» Listed records
'''
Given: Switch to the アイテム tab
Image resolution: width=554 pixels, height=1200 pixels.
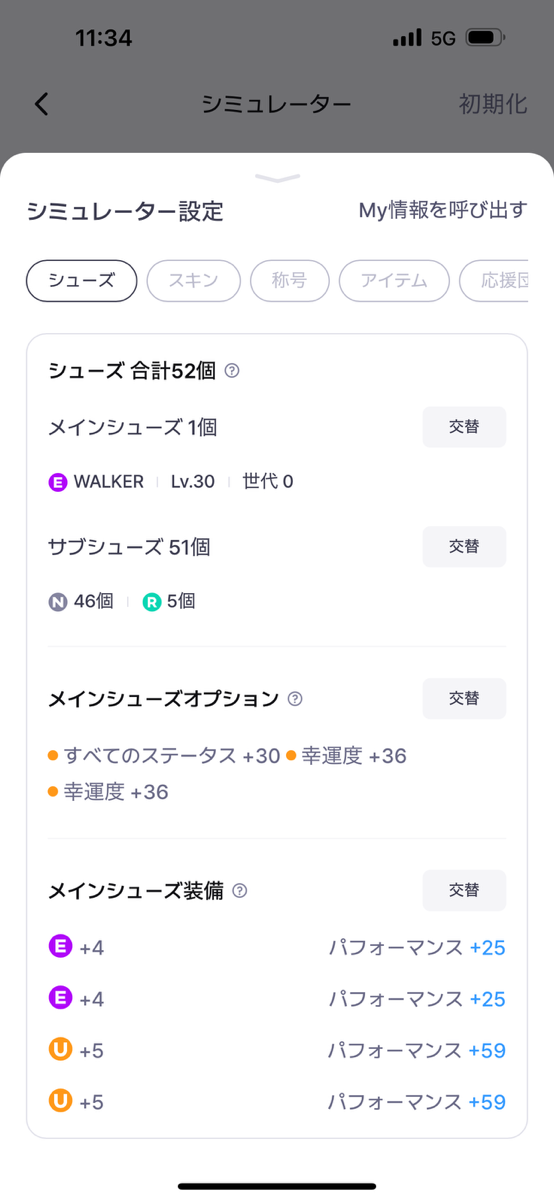Looking at the screenshot, I should pyautogui.click(x=394, y=281).
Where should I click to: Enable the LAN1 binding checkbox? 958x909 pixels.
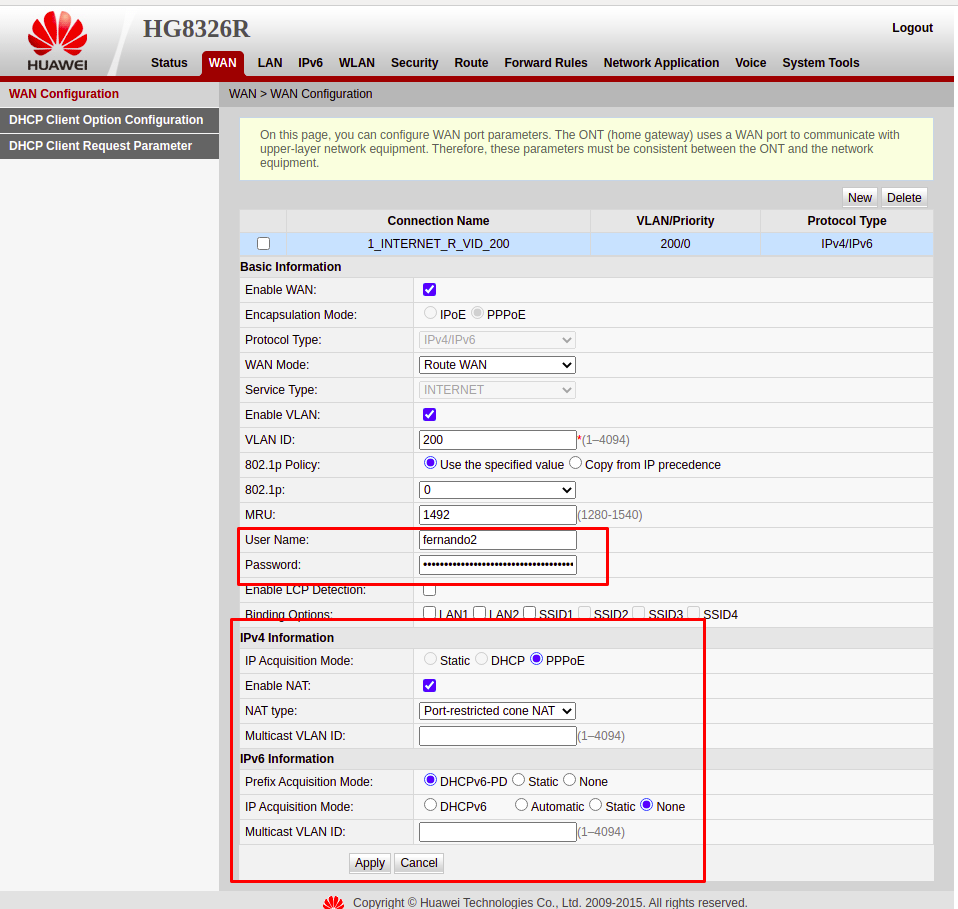click(x=429, y=614)
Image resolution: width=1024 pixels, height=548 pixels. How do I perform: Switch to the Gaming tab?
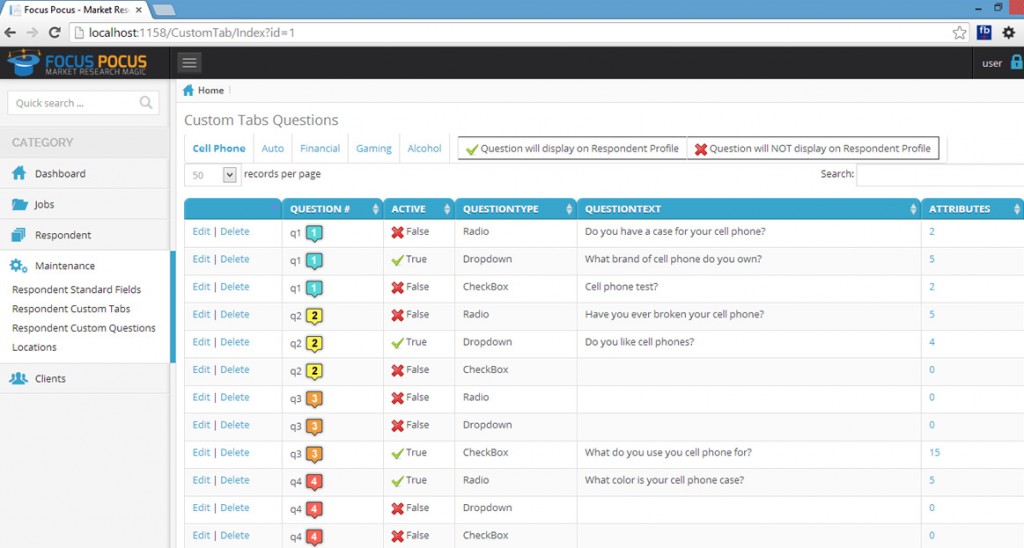pyautogui.click(x=373, y=148)
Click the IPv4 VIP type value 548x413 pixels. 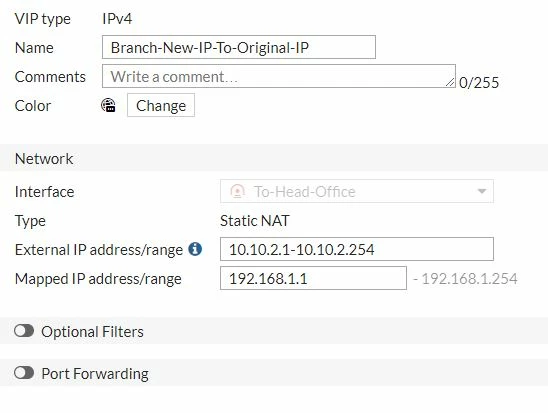click(117, 19)
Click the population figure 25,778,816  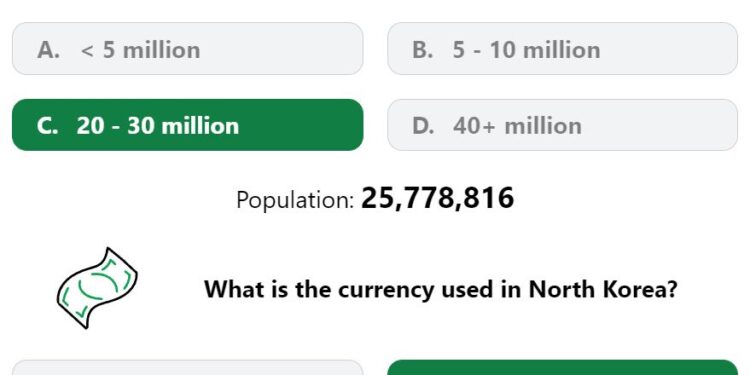438,199
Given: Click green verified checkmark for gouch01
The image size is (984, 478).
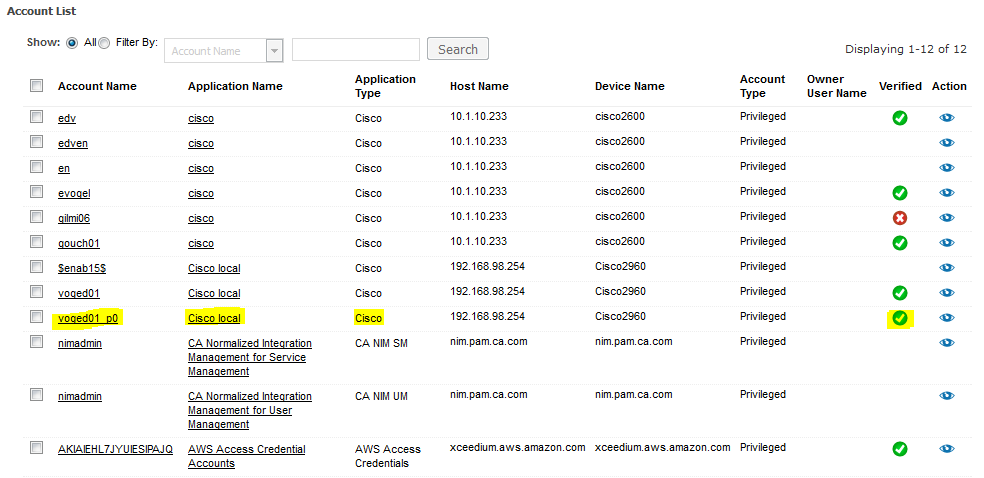Looking at the screenshot, I should [x=899, y=243].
'''
» Your instructions
Which of the lines above hold the word "Given"? Copy each one.

» Finished exercise
Given: Switch to the アイテム tab
Given: Click green verified checkmark for gouch01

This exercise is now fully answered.